= DOCUMENT SECTION =
When I decided to attend the Women’s March on Washington this past January, I tried desperately to keep the Civil War out of my mind. I didn’t want to court disaster. Whatever their politics, anyone who knows anything about the Civil War can hear the familiar wails of a nation groaning under the weight of paralyzing political factionalism, deep sectional divides, and a potential constitutional crisis—in the works long before the Drumpf presidency—surrounding the proper limit and application of executive power in our democracy, amongst other threats. But I just couldn’t allow myself to envision the worst. It made me physically sick to have to wonder, honestly, whether my home was on the verge of throwing away the sacrifices of millions of selfless patriots over the years simply because we could no longer see our neighbors, our family members, as human. Because we had so lost faith in the “unfinished work” that we would surrender liberty for safety, virtue for ambition, and love for power. That we would think ourselves so vulnerable, so small, that we would betray our friends and forsake the world. That we would stop being leaders because the job was no longer easy.
As I stepped out of the terminal at Union Station, into the grey and misting morning, I couldn’t escape these thoughts. Yes, I was thrilled, even energized as I fell into the crowd and somehow we found an irrepressible rhythm that drove us towards the Mall. But I was still scared. This was no battle, but I was bearing witness to a struggle for the nation’s future, and that was too close for comfort for me.

= WRITTEN INSTRUCTION =
Please continue the account of attending the Women's March on Washington, picking up after its last sentence.

= ENTRIES =

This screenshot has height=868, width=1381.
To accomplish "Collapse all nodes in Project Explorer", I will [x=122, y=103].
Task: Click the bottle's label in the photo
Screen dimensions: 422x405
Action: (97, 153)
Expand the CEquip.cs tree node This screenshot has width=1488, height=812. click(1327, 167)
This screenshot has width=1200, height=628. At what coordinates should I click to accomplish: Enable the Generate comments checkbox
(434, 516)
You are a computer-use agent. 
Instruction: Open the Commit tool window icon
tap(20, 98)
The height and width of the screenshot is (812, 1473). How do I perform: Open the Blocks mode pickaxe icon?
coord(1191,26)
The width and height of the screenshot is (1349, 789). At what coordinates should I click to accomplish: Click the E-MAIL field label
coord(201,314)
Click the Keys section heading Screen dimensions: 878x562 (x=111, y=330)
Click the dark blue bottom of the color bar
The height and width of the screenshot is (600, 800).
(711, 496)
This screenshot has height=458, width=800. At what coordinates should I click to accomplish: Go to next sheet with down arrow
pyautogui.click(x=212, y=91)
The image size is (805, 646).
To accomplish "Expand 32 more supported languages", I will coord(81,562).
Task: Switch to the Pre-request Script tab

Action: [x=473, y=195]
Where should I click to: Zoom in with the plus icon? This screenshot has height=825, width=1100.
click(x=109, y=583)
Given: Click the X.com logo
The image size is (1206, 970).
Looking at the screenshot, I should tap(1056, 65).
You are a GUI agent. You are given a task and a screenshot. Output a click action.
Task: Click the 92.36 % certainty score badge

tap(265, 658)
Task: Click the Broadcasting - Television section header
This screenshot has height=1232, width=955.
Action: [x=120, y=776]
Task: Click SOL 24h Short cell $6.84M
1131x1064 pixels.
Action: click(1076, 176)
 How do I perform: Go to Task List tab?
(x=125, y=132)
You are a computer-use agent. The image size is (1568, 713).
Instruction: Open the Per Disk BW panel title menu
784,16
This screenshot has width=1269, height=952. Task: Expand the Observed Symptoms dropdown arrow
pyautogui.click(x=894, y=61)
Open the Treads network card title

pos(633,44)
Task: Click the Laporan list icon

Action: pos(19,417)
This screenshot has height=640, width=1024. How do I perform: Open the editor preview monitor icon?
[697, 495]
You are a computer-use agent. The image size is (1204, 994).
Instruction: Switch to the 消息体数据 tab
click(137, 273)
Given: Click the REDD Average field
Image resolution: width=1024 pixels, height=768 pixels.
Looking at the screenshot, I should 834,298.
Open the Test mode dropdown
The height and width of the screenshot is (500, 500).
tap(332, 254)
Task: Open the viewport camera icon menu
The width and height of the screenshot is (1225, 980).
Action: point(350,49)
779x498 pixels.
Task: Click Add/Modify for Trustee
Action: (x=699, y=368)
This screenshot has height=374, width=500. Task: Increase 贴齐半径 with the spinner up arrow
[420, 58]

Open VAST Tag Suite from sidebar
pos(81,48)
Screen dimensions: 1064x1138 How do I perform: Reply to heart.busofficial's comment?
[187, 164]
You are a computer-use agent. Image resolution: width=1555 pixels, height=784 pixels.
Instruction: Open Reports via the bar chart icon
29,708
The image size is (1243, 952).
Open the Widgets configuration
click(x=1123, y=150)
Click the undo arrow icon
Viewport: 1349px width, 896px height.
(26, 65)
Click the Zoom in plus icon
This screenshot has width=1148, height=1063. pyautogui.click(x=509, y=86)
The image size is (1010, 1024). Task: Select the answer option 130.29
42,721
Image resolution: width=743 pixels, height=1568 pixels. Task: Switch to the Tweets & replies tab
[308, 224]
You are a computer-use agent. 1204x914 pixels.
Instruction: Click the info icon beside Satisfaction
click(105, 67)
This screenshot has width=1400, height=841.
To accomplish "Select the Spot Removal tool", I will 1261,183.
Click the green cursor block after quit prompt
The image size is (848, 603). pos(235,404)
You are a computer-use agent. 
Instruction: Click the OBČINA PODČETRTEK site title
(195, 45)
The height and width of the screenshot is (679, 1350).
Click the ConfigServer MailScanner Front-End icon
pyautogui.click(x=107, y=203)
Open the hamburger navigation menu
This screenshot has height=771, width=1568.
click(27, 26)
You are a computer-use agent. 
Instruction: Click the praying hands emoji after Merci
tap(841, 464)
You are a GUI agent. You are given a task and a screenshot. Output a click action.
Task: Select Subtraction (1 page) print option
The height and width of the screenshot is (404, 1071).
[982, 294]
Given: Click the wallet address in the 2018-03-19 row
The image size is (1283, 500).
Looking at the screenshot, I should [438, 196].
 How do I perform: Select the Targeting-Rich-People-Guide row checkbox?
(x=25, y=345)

= EXERCISE RESPONSE =
I turned around to look back on the classic façade of Union Station, still draped with the beautiful, big banners of my country. Now, I’m from Baltimore—we take the Star Spangled Banner seriously, just as we take the title of “Defender” seriously. But as I looked back on the marble-and-granite masterpiece that was completed while Abraham Lincoln’s son, Robert, was still alive, it looked eerily like a muster ground. I could almost imagine the thronging demonstrators as soldiers in blue, being presented with their regimental standards by the women and wise men of the community, before being waved up into freight cars and sent off to kill other young men, doing the same just a hundred miles away.
That thought didn’t linger long, of course—Union Station was a post-war creation, after all. I honestly found it almost silly—the U.S. is at peace now, thank God, and we live in a very different place and time than our ancestors. It didn’t make sense that the whole scene stank so heavily of black powder and blood to me. That is, until I’d walked on another block or two towards the Mall.
It’d been a great many years since I’d spent any real time in D.C. My family fled the city after middle school, and my mental road map of the place was no longer that sharp. But every block reminded me more and more of just how strongly the Civil War had carved itself into D.C.’s flesh. Without even really looking for them, statues of Union generals appeared in postage-stamp parks that survive, distinct from the sprawling city that has morphed around them with the passing years.
I was sure happy to see, for example, General Grant keeping watch before the Capitol steps. But, then again, I’m weird. The Civil War has shaped who I am since that first visit to Gettysburg I made at the age of five. I honestly did not expect that anyone else on the march would care whose statue they were passing, much less who the man was, or what he’d done in his life. I was so very, pleasantly wrong.
We spent all of five minutes by the Grant memorial. There was something stirring about seeing the old general up on his horse, still keeping his long watch across the reflecting pool towards the Lincoln Memorial. The hundreds of thousands of concerned, unbowed citizens spread before him as far as the eye could see drove home the site’s sanctity. Generations of Americans, facing their darkest hour, had known to come here.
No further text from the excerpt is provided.